DULUTH, Ga. – The writer who turned the Rocky Mountains into a metaphor that is helping a generation of church leaders rethink ministry will be one of the speakers at the Georgia Baptist Mission Board’s SPARK Conference next month.

Tod Bolsinger, a former California pastor now serving as vice president of Fuller Theological Seminary, has provided hope to pastors facing seemingly impossible barriers with his book Canoeing the Mountains.

The book chronicles the journey of famed explorers Meriwether Lewis and William Clark as they set out in search of a route to the Pacific Ocean. The journey went well until Lewis and Clark and their entourage encountered the Rocky Mountains. The canoes that had served them so well to that point were rendered useless. They had to do something differently if they were to continue their journey. They had to adapt to a vastly different landscape. So, they ditched their canoes and pressed ahead.

Bolsinger will be one of the keynote speakers at this year’s SPARK Conference, which premieres online August 25.

Nearly 6,000 people took part in the SPARK Conference last year, making it one of the Georgia Baptist Mission Board’s Most popular training events.

That popularity is, in part, the result of the well-known Christian leaders, like Bolsinger, brought in to provide inspirational preaching and teaching on topics of importance to pastors and others.
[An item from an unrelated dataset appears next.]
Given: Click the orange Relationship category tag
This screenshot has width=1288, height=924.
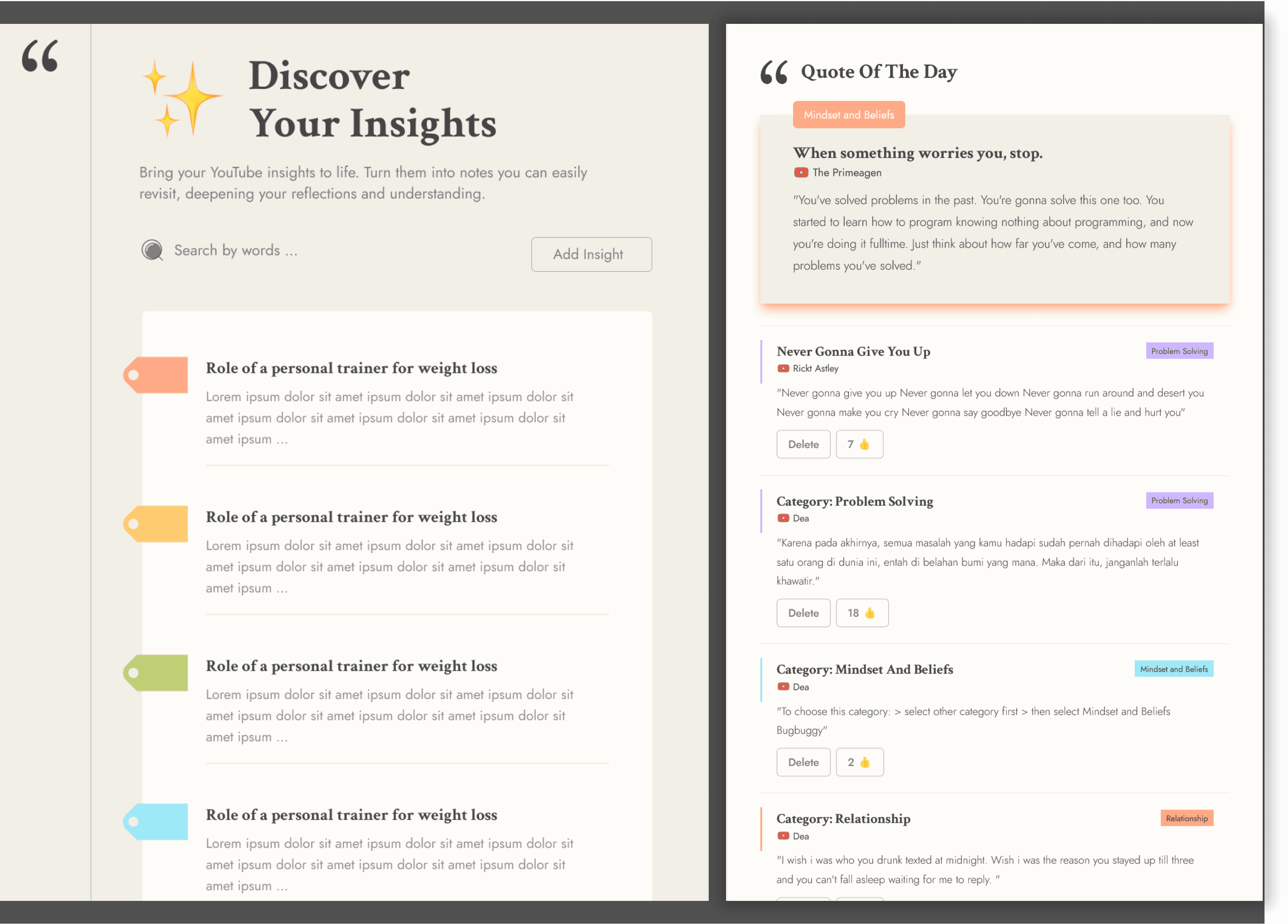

Bolsigner’s Canoeing the Mountains has provided an aha moment for many church leaders who have futilely tried to take their congregations into the future using strategies that no longer work in the vastly different spiritual landscape of modern America. Just as Lewis and Clark had to adapt, Bolsinger’s prose convinces pastors that they, too, must adapt.

“All that we have assumed about leading Christian organizations, all that we have been trained for is out of date,” he writes. “We are in uncharted terrain trying to lead dying churches into a post-Christian culture that now considers the church an optional, out-of-touch and irrelevant relic of the past.”
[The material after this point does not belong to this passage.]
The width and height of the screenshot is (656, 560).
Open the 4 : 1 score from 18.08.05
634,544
“The answer,” Bolsinger writes, “is not to try harder but to start a new adventure.”

Scott Sullivan, the Georgia Baptist Mission Board’s discipleship catalyst, said Bolsinger will share insights into adaptive leadership that will be vital to churches.

Sullivan has pulled together a strong lineup of keynote speakers for this year’s SPARK Conference. Besides Bolsinger, they include Fred Luter, senior pastor of Franklin Avenue Baptist Church in New Orleans; Michael Catt, author, producer and retired senior pastor of Georgia’s Sherwood Baptist Church; and Robby Gallaty, pastor of Long Hollow Church in Hendersonville, Tenn. and founder of Replicate Ministries.

The conference includes breakout sessions in nearly every area of ministry, including discipleship, child protection, missions and next gen ministries.

Sullivan said this year’s SPARK Conference has been expanded to include in-person events in regional locations across Georgia. Those locations are Second Baptist Church in Warner Robins on August 6, First Baptist Church in Douglas on August 13, First Baptist Church in Alpharetta and Byne Memorial Baptist Church in Albany on August 20, and Christ Place Church in Flowery Branch on August 29.